D. No tocante aos três SWAPS em questão (FNB Wall Street, FNB Nikei 2001 e Certificados de Depósito), o pagamento de juros é semestral, à taxa Lisbor em vigor no início de cada semestre, sendo a periodificação em 31/12/1998 efetuada numa base diária certa quanto à obrigatoriedade de pagamento, considerando-se, assim, um custo suportado.

E. Já o recebimento de juros, embora ocorra no final do período de contratação, é periodificado numa base diária certa, quanto ao direito ao seu recebimento, pois, no final de cada período de tributação, a taxa utilizável resulta: (a) Do valor de um determinado índice (Dow Jones para o FNB Wall Street, Nikei para o FNB Nikei 2001 e PSI – 20 para os Certificados de Depósito) ocorrido no dia da contratação; e (b) Da média aritmética dos valores mensais dos mesmos índices, verificados em determinado dia do mês (25, nos FNB Wall Street e Nikei 2001, e 03, nos Certificados), também eles certos e irreversíveis.

F. Assim, atendendo às características dos contratos, no que respeita às taxas utilizadas para cálculo da periodificação dos juros a pagar e a receber, sendo efetuada numa base diária certa, o direito ao recebimento e a obrigação de pagamento consubstanciam factos certos, sendo que, quer os proveitos, quer os custos desta periodificação, devem considerar-se realizados e suportados e concorrer para o LT do exercício de 1998.

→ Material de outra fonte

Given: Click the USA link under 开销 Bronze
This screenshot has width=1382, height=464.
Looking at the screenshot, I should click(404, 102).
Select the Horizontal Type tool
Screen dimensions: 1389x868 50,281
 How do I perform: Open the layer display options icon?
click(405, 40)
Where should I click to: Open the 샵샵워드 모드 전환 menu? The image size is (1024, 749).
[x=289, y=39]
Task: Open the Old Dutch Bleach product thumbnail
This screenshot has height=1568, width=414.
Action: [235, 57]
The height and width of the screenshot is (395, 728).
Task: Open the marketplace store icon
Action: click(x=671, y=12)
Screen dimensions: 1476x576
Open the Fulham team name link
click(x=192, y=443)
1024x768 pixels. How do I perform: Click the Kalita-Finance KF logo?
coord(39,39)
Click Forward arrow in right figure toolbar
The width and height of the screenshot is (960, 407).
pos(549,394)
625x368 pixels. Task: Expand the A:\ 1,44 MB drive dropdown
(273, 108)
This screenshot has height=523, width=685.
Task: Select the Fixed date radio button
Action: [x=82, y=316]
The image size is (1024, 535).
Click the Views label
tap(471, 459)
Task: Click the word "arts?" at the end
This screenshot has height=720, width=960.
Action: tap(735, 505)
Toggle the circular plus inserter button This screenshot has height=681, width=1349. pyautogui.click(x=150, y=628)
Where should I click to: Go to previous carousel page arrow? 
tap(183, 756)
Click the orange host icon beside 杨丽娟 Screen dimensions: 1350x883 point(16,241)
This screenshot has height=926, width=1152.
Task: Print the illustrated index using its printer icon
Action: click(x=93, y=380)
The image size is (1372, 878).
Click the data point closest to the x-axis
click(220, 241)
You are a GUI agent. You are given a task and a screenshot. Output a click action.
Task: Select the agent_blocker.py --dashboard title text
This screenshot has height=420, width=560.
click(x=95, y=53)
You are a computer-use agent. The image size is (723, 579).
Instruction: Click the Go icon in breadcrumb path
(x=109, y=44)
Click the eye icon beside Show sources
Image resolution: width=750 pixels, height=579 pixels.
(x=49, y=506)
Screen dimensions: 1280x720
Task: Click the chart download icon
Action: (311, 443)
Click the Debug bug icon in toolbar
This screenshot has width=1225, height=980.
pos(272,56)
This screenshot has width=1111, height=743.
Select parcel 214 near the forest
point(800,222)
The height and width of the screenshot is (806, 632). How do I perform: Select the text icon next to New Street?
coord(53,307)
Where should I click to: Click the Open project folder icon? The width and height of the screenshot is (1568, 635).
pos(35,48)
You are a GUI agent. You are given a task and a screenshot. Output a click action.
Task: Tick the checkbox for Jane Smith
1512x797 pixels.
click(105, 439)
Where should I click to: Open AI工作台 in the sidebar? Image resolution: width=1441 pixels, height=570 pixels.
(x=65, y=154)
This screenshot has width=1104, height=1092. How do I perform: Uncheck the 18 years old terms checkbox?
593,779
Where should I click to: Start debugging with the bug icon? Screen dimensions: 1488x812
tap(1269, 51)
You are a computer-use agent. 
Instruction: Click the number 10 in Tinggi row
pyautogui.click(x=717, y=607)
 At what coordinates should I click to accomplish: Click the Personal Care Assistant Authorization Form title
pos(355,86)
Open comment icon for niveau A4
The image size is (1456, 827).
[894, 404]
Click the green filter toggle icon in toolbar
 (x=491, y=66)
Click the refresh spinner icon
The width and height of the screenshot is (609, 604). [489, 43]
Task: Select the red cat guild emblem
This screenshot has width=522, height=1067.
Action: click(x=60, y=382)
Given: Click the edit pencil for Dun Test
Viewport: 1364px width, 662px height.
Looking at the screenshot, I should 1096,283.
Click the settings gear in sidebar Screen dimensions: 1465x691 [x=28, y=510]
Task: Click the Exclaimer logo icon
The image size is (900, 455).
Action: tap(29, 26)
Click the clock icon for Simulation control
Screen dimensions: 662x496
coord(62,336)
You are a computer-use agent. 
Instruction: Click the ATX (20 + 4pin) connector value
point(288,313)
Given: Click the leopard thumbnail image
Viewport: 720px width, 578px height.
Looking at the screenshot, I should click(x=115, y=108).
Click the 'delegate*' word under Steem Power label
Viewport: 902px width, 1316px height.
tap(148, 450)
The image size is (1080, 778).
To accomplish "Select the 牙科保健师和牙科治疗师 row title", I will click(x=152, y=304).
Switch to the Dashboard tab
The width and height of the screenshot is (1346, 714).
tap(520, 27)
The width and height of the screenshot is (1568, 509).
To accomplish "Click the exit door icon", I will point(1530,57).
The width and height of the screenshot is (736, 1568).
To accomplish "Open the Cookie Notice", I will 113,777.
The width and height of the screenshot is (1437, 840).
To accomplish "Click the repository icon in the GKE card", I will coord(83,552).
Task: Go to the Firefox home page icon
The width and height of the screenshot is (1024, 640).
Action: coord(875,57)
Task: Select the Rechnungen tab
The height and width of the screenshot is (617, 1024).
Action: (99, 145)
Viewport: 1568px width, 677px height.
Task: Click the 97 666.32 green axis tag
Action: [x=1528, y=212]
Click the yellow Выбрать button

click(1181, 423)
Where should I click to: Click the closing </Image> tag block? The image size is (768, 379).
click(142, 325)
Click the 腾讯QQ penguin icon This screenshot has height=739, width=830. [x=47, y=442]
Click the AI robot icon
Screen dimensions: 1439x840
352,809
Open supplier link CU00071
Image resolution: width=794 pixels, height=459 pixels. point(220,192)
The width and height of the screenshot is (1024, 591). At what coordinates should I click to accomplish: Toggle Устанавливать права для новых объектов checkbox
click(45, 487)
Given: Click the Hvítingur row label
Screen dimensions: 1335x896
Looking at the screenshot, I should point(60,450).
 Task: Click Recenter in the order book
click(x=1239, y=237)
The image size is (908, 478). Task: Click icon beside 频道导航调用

G. Não deixa de ser verdade o desconhecimento inicial do desenvolvimento das taxas, que vierem a verificar-se durante o período de contratação, mas o seu cálculo, em 31/12, é factual e concretamente possível, face às regras de cálculo que vigoram para estes instrumentos financeiros, que preveem, por exemplo, 36 observações, a 25 de cada mês, entre 25/03/1998 e 25/02/2001, no caso do FNB Wall Street.

H. Portanto, o relatório pericial, não errando quanto ao desconhecimento inicial do desenvolvimento das taxas, também não desmente nem compromete – em suma, não contraria - o facto de o seu cálculo ser possível, como efectivamente o foi, e vem plenamente demonstrado na informação de 26/07/2002 da DSPIT, junta aos autos. Tal como o não contraria a própria impugnante.

I. O relatório pericial não tem a virtualidade, em face do seu próprio teor, de contrariar a fundamentada demonstração (cálculo) efectuada pela AT justificadora da liquidação/correcção aqui controvertida, e que, como tal, deve manter-se estável na ordem jurídica. Demonstração/cálculo que, também, não vem em si mesmo contrariado pela própria impugnante.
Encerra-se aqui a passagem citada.